I experienced exactly the same problem with one of my scripts. In order to get future_map
to work properly with tidy
, I needed to explicitly reference the broom
package (i.e. I needed to use broom::tidy
in place of tidy
). In your example, you are attempting to extract summary statistics from a mixed model, so the code should run without error if we modify fun1
to be as follows:
fun1 <- function(data) {
data %>% analysis %>%
lmer(val ~ period + (1 | id), data = .) %>% broom.mixed::tidy
}
UPDATE (13-Dec-2021):
After a bit more reading, I now understand that the problem, as described in the original post, is due to the broom.mixed
package not being attached in the R environment(s) where the future is evaluated. Instead of modifying fun1
(which is a very hacky way of resolving the problem), we should make use of the .options
argument of future_map
to guarantee that broom.mixed
is attached (and all associated functions are available) in the future environments.

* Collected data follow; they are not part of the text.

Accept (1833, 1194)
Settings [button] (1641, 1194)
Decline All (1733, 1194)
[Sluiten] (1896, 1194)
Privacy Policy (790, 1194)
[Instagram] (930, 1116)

The following code should run without error:
fun1 <- function(data) {
data %>%
analysis %>%
lmer(val ~ period + (1 | id), data = .) %>%
tidy
}
plan(multisession)
raw %>%
nest(data = -c(analyte, var)) %>%
mutate(boot = future_map(data, ~ bootstraps(data = .x,
times = 5,
strata = id),
.progress = T)) %>%
unnest(boot) %>%
mutate(model = future_map(splits,
fun1,
.options = furrr_options(packages = "broom.mixed")))
My take-home from this is that it's probably good practice to always list the packages that we need to use (as a character vector) using the .options
argument of future_map
, just to be on the safe side. I hope this helps!